26/03/2016 | Yazar: Tunca Özlen

Biseksüellik, kadınlara ve erkeklere ‘eşit ölçüde’ ilgi duyma durumu değildir; böylesi bir tanım biseksüelliğin sınırlarını dramatik bir biçimde daraltır. Biseksüel bir kişi ‘ağırlıklı olarak’ karşı cinsinden veya hemcinsinden hoşlanabilir; üstelik bu durum hayatının belli dönemlerinde tersine dönebilir.

Cinsel yönelim, bize hangi cinsiyet karşısında duygusal ve cinsel çekim hissettiğimizi anlatır. İnsanların büyük çoğunluğunun karşı cinsten hoşlandığını, yani heteroseksüel olduğunu varsayarız. Hemcinsinden hoşlanan eşcinseller ve her iki cinsten de hoşlanan biseksüeller, toplumda azınlığı oluştururlar. Heteroseksüeller çoğunluk, diğerleri ise ‘cinsel azınlık’tır.

Gerçekten öyle midir?

Elimizde, heteroseksüel olmayan kesimin, nüfustaki oranları sabit bir cinsel azınlık olduklarını gösteren hiçbir bilimsel ve toplumsal veri bulunmuyor. Eşcinsellerin, toplumun %7 ila %10 arasında değişen sabit bir oranını oluşturdukları yönündeki safsatalar hiçbir bir bilimsel değer taşımıyor. Bir kere bu sabit oranlara inanırsanız, daha yüksek oranların insan türünün geleceğini tehlikeye sokabileceği yönündeki feryatlar karşısında akıl tutulması yaşayabilirsiniz.

Varsayalım ki, herhangi bir ülkede cinsel yönelimlerin nüfusa dağılımını konu alan ve tüm yetişkin yurttaşları kapsayan bir araştırma yapılsın. Cinsel kimliklere yönelik bu denli köklü önyargıların ve ağır baskıların olduğu bir dünyada, gerçek verilere ulaşmak mümkün olmazdı. Pek çok eşcinsel ve biseksüel, heteroseksüel olduklarını beyan ederdi. Beyan esassa, elden ne gelir?

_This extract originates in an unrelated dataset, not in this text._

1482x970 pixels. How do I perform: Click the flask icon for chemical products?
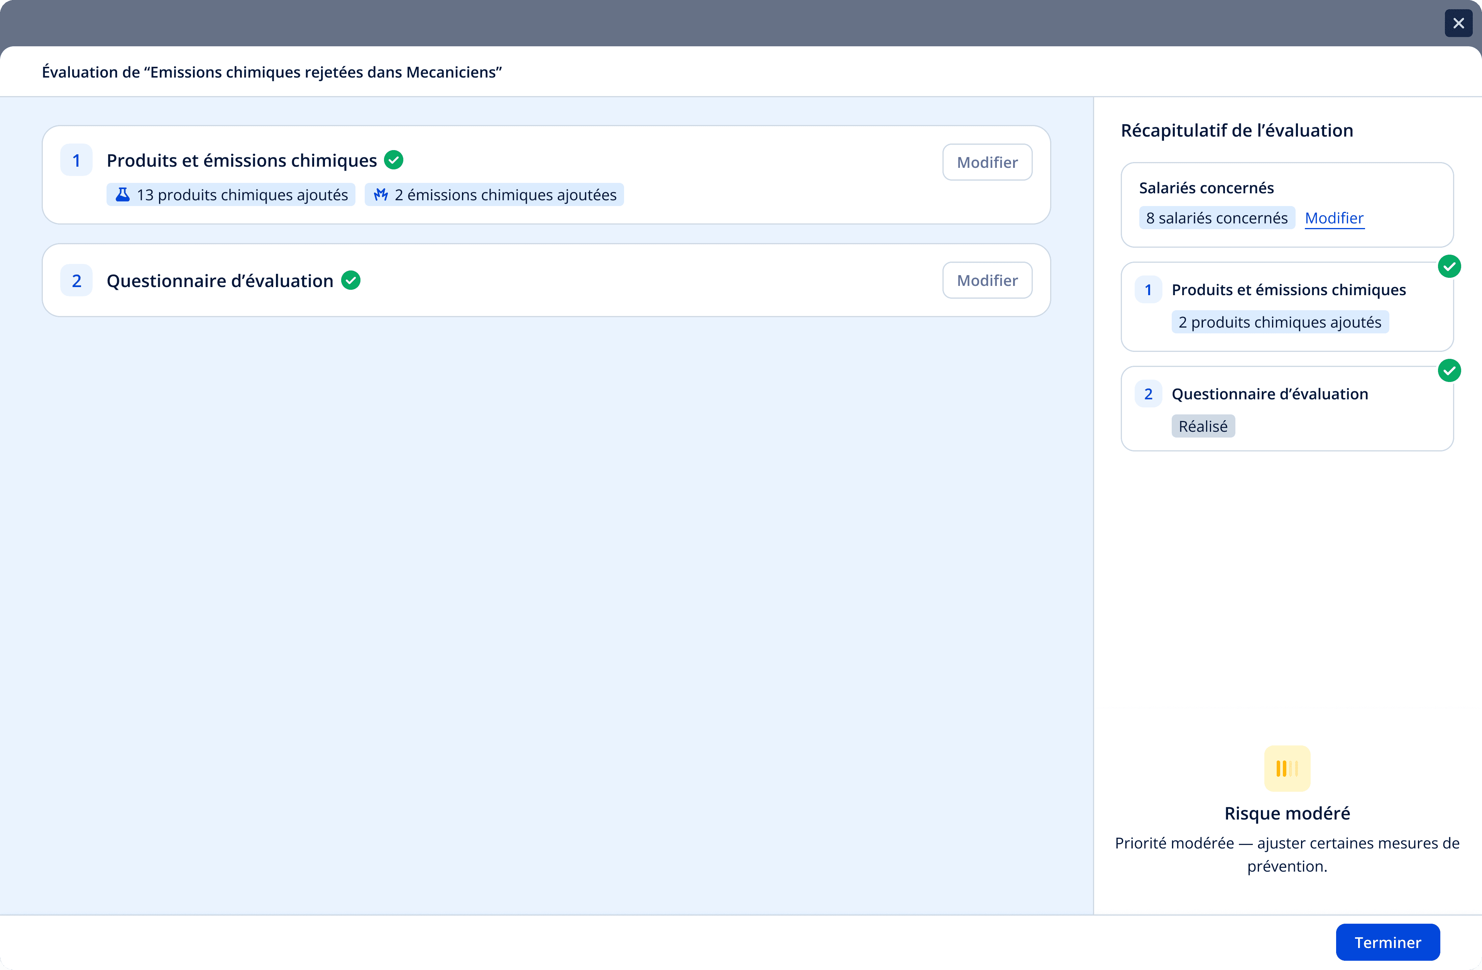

Cinsel çeşitlilik konusunda önyargıların yıkıldığı ve baskıların ortadan kalktığı bir toplumda yapılacak bir araştırma ise, bize ancak ‘geçici’ bir veri sunardı. Bu koşulda bile, heteroseksüel olmayanların nüfusun sanılandan çok daha geniş bir kesimini oluşturduğunu görürdük. Peki, neden cinsel yönelimlerin belirli bir insan topluluğundaki dağılımını tespit etmeye yönelik girişimler bize kalıcı veriler sunmaz?

Bu sorunun yanıtı, cinsel kimliğin doğasında yatıyor.

Başlarken üç cinsel yönelimden söz etmiştim: Heteroseksüellik, biseksüellik ve eşcinsellik. Dünyadaki herkesin kendisini bu üç cinsel yönelimden birine göre tanımladığını söyleyebiliriz. (1) Şimdi kafanızın içinde bir ‘cinsel yönelim skalası’ canlandırın. Skalanın en solu tamamen heteroseksüel olanları, ortası tamamen biseksüel olanları, en sağı ise tamamen eşcinsel olanları temsil etsin. Yeryüzünde yaşayan milyarlarca yetişkin insan, skalanın en sağında, ortasında ve solundadır dersek, cinsel yönelimler arası geçişkenliği ve cinselliğin dinamik yapısını göz önüne almamış oluruz.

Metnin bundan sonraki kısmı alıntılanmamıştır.